Gilbert's syndrome is associated with mildly elevated levels of unconjugated bilirubin in absence of liver disease and is characterized by episodes of mild, intermittent jaundice. It is well known that a polymorphism in the promoter region of UGT1A1 gene is responsible for the elevated unconjugated hyperbilirubinaemia leading to GS,26 which is usually diagnosed incidentally during a lab investigation or when a light yellowish tinge of conjunctivae is noticed; both the features (elevated bilirubin levels and yellow eyes) tend to be repetitive causing undue anxiety in the patients and their attendants. Individuals with Gilbert's syndrome also develop gallstones necessitating cholecystectomy. It is not uncommon in clinical practice that the intermittent episodes of jaundice are ascribed to gall stone(s) left behind, leading to the risk of unwarranted operations on their bile ducts. Thus, it is prudent to determine the coexistence of Gilbert's syndrome in individuals with gallstone disease. In absence of detailed knowledge in the Indian population in this regard, we conducted the present study to determine how frequently these conditions coexist.

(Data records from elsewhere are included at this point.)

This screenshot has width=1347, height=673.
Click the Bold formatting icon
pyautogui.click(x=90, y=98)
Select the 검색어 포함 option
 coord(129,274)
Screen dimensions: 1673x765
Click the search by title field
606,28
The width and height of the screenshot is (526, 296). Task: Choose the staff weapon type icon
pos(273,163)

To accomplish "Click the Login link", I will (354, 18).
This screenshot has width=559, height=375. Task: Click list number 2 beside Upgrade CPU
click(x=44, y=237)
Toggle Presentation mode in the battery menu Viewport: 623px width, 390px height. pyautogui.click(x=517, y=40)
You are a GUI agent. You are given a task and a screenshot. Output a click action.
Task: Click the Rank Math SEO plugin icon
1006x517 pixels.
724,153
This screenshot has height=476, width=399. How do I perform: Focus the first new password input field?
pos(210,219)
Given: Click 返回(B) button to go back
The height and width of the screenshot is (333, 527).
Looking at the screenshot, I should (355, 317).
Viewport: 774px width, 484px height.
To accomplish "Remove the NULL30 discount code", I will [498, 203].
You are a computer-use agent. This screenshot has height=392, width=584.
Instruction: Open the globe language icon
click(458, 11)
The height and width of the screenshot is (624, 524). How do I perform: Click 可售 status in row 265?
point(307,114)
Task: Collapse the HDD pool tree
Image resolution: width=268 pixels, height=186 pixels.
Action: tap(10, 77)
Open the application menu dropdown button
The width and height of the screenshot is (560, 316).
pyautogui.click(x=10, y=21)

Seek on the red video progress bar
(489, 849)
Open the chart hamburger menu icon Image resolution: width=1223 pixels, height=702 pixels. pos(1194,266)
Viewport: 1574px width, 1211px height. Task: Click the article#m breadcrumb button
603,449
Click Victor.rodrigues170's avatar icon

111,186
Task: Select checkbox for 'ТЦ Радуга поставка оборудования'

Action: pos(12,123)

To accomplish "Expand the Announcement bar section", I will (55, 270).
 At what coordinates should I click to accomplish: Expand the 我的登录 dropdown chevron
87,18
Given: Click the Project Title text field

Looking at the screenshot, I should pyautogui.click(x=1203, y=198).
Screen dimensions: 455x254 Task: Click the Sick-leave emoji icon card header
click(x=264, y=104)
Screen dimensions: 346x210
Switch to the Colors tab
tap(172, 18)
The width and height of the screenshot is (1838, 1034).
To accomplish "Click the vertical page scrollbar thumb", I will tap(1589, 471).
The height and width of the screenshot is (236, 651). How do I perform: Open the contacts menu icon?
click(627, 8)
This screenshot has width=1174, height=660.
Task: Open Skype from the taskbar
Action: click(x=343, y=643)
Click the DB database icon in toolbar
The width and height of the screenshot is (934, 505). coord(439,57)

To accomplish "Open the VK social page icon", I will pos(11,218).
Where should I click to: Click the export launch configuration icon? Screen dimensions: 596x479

The present study involved individuals with increased levels of circulating bilirubin and comparisons were made between patients confirmed for Gilbert's syndrome with or without concomitant gall stone disease in them. Bilirubin biosynthesis starts from hemoglobin metabolism, where heme is metabolized into biliverdin and then is converted to bilirubin which is termed as unconjugated or indirect bilirubin. The unconjugated bilirubin bound with albumin is transported via the bloodstream to the liver where it undergoes glucuronidation into conjugated bilirubin by the UDP-glucuronosyltransferase 1(UGT family enzyme); only UGT1A1 is involved in bilirubin conjugation.27 In our results we found lower conjugated bilirubin and higher unconjugated bilirubin levels but it's not statistically significant and there was significantly lower albumin and total proteins in GS subjects between with GD and without GD; albumin and UGT family of enzymes play an important role in conversion of unconjugated bilirubin into conjugated bilirubin. An increased unconjugated bilirubin has been proposed as the cause of pigment gallstones.8 We also found significantly lower hemoglobin, RBC and hematocrit which were haemolytic cause for the hyperbilirubinaemia.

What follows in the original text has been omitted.